*Document extract:*
▼

Apparatus and method for providing a strain-resistant resistance temperature detector

Abstract

A strain-resistant resistance temperature element for a temperature averaging sensor and apparatus for producing same. Highly sensitive thin metal wire, typically of platinum, is attached to both sides of a high temperature, pliable yet stretch/strain resistant tape. A somewhat wider tape of similar description is then applied to both sides of the tape containing the sensor wire. As a result, a highly pliable, yet stretch/strain resistant resistance temperature detector is provided. The major advantages of the invention being that the resistance temperature detector (RTD) of the instant invention is provided substantial strain relief and, therefore, will overcome the problems of prior art sensors, which broke 100% of the time after a minimal period of use. Further, the RTD of the present invention may be pulled through the plastic tubing used to shelter the RTDs from the material being measured, without fear of breaking.

Description

BACKGROUND OF THE INVENTION

This invention relates to an improved strain-resistant resistance temperature detector (RTD) designed to measure the average, relative temperature of a given medium along the length of the sensor.

A wide variety of sensors utilized for the purpose of measuring temperature are known in the prior art. In particular, the use of a platinum wire encased in a hollow plastic tube, has proved useful in determining the average, relative temperature of a given medium along the length of the sensor. As a result, this construction has proved useful, among other things, in testing of underground storage tanks. In a typical embodiment, a length of platinum wire is encased in an extensible, cylindrical helical coil of plastic tubing which has been immersed in and extended over the height of liquid, the temperature of which is being measured. The plastic tubing of the helical coil, of one particular invention, has more coil turns at its center than at its ends, so that when the coil extends over the diametrical height of a cylindrical tank, the proportion of coil turns remains constant to provide proportionately more sensing wire at the center of the tank where the volume is greatest and a decreasing amount of sensing wire away from the tank center towards the top and bottom of the tank to match the decreasing volume profile. Horner, U.S. Pat. No. 4,618,268 describes such a device. Further, the Horner Patent utilizes a weight attached to the closed end of the coil so that as the helical coil is introduced into the tank, the coil automatically extends or stretches by gravity to match the tank diameter. Of necessity, by this design, the introduction and reintroduction of the device into a tank, for purposes of measuring, will cause the helical coil to stretch and contract again and again.

A critical drawback to the functional utility of the Horner invention and similar devices of the prior art, is that the platinum wire, which will typically be 0.002 inches in diameter, and any other wires utilized for the same purpose, will strain and break 100% of the time due to the stretching of the helical coil of plastic surrounding the sensor wire.

A further drawback of the temperature sensors known in the art, is that simply attempting to introduce the wire into the plastic helical coil often results in the wire breaking. Thus, there is a need in the art for providing a resistance temperature detector designed to measure the average, relative temperature of a given medium along the length of the sensor that is strain resistant. Further, there is a need in the art for providing a sensing wire that is resistant to breakage while the wire is being introduced into the shielding coil.

It, therefore, is an object of this invention to provide an improved strain-resistant resistance temperature element for use in a temperature averaging sensor which can withstand repeated stretching and compressing of the helical coil of plastic tubing in which the element is contained and further which can be easily inserted into the helical coil shield.

▲

*Problems:*
A: Reproduce the passage of the temperature detector patent text starting at "A critical drawback" and ending at "surrounding the sensor wire.".
B: According to the temperature detector patent text, what is the typical diameter of the platinum wire used in the prior art devices?

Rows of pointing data
▼

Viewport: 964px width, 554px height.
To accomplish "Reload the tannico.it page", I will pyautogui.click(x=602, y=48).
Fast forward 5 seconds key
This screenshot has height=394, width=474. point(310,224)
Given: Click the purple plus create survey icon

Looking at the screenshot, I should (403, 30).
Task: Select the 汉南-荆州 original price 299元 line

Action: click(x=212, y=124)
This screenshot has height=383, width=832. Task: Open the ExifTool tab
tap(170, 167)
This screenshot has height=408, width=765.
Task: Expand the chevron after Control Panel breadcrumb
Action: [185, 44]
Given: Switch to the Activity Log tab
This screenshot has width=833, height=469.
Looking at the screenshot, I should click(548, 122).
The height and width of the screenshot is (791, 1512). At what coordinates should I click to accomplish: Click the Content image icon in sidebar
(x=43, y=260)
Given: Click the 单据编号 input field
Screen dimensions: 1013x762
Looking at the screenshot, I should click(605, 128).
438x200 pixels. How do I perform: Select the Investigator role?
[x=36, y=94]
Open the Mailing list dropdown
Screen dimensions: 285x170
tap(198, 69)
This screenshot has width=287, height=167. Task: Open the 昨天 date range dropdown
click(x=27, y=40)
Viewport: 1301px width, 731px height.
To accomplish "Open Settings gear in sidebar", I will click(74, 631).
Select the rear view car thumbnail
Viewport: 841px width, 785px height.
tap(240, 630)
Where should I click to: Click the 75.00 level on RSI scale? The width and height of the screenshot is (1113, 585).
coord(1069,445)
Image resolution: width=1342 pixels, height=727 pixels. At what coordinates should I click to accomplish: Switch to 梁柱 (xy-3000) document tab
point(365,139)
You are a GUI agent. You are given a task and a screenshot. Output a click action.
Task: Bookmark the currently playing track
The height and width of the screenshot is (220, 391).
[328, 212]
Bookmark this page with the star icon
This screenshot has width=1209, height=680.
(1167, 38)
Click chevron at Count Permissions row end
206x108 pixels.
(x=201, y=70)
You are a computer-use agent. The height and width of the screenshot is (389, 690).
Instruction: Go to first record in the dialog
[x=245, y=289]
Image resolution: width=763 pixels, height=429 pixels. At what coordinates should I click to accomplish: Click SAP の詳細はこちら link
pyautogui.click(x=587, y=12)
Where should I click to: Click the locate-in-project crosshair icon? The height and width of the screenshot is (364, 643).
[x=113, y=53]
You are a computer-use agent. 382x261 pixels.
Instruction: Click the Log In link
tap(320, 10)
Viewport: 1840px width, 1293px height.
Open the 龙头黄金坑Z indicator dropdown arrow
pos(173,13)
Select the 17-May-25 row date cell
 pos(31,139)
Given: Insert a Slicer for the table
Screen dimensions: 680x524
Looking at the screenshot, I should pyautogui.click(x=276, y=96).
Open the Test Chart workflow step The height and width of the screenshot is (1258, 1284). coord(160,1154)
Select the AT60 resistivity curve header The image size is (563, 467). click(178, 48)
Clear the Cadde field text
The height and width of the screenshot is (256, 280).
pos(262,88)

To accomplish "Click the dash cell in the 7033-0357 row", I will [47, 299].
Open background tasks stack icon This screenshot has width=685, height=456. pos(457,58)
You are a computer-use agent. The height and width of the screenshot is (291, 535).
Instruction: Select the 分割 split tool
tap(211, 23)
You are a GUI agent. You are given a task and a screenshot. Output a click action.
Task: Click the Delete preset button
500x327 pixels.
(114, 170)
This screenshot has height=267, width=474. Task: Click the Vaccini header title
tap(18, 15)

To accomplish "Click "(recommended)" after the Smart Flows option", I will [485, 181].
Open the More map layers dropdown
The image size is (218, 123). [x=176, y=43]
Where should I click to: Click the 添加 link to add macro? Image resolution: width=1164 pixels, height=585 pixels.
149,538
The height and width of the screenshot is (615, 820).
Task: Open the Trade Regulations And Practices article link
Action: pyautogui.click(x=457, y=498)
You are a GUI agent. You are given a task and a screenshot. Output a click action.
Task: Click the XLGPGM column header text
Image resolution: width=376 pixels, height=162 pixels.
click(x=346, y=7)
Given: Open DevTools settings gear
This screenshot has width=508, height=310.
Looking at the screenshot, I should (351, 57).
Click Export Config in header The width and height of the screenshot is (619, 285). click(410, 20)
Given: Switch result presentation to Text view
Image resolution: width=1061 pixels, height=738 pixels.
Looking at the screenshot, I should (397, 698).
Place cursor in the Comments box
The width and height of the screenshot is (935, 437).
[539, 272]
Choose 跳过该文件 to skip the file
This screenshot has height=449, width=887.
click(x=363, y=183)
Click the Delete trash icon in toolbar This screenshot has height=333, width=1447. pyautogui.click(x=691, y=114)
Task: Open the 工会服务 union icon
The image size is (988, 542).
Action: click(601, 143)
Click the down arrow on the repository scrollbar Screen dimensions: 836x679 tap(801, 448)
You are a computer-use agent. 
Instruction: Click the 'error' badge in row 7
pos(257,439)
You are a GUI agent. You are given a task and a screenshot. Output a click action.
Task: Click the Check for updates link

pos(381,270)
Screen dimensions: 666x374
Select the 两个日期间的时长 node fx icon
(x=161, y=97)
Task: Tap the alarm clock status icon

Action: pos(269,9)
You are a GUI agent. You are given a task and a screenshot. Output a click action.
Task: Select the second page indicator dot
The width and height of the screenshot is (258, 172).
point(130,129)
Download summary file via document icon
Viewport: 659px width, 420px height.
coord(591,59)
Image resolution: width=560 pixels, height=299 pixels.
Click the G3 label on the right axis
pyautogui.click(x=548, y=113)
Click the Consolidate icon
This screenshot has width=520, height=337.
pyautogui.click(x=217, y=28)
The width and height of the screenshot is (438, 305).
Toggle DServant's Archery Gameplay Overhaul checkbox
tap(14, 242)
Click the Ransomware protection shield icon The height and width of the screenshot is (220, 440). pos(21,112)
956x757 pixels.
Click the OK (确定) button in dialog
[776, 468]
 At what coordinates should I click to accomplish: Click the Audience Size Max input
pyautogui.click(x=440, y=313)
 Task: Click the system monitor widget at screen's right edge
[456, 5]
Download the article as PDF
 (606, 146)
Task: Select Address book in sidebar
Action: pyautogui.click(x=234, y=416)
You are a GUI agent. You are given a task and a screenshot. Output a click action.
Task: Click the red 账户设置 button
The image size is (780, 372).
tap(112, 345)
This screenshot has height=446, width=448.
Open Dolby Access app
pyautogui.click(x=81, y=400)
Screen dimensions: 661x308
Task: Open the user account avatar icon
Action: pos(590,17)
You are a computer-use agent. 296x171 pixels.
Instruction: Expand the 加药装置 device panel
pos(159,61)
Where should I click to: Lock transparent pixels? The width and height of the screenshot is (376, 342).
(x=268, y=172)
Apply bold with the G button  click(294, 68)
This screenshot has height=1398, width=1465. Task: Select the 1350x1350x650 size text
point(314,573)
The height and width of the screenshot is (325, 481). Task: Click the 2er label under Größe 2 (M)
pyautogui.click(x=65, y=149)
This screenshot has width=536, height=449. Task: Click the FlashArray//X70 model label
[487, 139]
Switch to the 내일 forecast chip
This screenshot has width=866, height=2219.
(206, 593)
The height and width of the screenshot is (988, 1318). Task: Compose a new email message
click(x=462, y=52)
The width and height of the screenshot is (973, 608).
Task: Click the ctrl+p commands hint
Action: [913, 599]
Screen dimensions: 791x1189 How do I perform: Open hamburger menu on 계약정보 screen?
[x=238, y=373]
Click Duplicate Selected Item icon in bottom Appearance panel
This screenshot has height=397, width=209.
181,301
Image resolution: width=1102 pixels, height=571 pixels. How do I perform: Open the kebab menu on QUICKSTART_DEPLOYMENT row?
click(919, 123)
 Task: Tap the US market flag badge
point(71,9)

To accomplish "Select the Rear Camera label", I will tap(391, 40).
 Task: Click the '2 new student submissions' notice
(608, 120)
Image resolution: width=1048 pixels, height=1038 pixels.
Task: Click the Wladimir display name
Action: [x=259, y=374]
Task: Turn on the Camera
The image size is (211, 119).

▲

*The solutions:*
A:
A critical drawback to the functional utility of the Horner invention and similar devices of the prior art, is that the platinum wire, which will typically be 0.002 inches in diameter, and any other wires utilized for the same purpose, will strain and break 100% of the time due to the stretching of the helical coil of plastic surrounding the sensor wire.

B: It is typically 0.002 inches in diameter.